SET TASK: Copy every one of the following rows word for word, without changing any line.

● ● ● ● ● ● ●

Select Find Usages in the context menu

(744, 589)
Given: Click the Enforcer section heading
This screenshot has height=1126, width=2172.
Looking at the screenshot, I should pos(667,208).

● ● ● ● ● ● ●

WRITTEN ANSWER:
Select Find Usages in the context menu

(744, 589)
Given: Click the Enforcer section heading
This screenshot has height=1126, width=2172.
Looking at the screenshot, I should pos(667,208).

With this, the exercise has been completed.